→ **Aim of the task**:
Within the listing below, filter for "computer" and copy every matching line.

→ **Entries shown**:
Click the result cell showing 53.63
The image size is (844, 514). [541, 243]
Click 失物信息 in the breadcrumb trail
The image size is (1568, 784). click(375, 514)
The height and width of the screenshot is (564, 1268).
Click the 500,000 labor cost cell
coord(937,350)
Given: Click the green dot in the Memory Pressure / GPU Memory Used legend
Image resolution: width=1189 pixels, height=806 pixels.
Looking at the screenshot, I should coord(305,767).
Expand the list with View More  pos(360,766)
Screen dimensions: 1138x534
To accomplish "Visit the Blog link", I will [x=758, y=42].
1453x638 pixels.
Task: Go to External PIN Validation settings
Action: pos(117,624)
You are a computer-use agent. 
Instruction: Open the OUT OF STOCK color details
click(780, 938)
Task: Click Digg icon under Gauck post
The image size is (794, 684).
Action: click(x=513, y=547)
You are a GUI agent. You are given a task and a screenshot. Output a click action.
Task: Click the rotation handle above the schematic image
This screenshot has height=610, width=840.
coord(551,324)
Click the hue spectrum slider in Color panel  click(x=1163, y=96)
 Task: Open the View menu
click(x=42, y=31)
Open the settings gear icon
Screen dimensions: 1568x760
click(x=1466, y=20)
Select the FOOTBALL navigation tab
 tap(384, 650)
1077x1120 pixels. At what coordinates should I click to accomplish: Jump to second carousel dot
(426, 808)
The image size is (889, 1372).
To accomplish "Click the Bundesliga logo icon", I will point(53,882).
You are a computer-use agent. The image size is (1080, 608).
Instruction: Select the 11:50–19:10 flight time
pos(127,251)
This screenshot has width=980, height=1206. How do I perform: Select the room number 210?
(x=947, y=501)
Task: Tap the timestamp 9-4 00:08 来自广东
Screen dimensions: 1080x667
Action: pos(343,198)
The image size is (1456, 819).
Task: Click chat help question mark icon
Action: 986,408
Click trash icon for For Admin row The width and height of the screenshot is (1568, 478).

→ **Result of this task**:
You are a computer-use agent. 
You are a computer-use agent. The image size is (1080, 608).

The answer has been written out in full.